The European Union is considering whether to launch a review of Microsoft's investment in OpenAI, the creator of ChatGPT, under the bloc's merger regulations. This comes just a month after the U.K. expressed similar concerns about the impact of the tech partnership on competition.
The European Commission, the EU's executive arm, announced on Tuesday that it is seeking input from interested parties on the level of competition in virtual worlds and generative artificial intelligence. The commission also wants feedback on what competition law can do to ensure these new markets remain competitive.
"The European Commission is checking whether Microsoft's investment in OpenAI might be reviewable under the EU Merger Regulation," stated the commission.

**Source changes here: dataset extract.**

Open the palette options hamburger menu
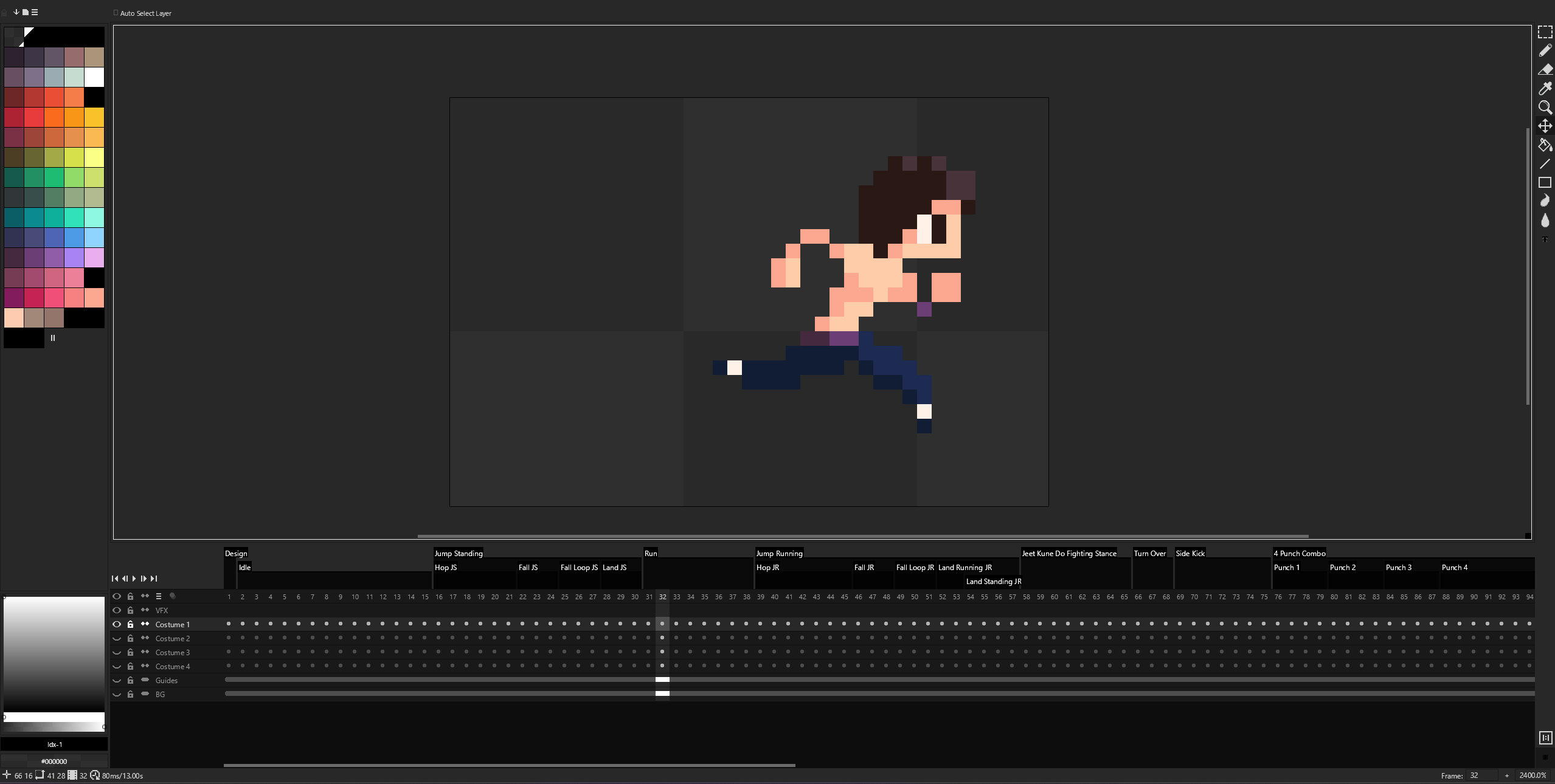 [35, 12]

These regulatory moves in Europe follow the recent firing and reinstatement of OpenAI Chief Executive Sam Altman, as well as the formation of a new board. Microsoft now holds a non-voting observer position on the board.
According to Microsoft, their partnership with OpenAI has fostered more innovation and competition in the field of AI since 2019 while ensuring the independence of both companies. "The only recent change is that Microsoft will have a non-voting observer on OpenAI's board," stated a Microsoft spokesperson.
OpenAI did not provide any comment when approached for remarks.
OpenAI gained significant attention in late 2022 with the release of its ChatGPT chatbot. Shortly after, Microsoft became a major partner, investing $13 billion in exchange for a 49% stake in the earnings of OpenAI's for-profit arm.
Interested parties are invited to provide feedback to the EU by March 11.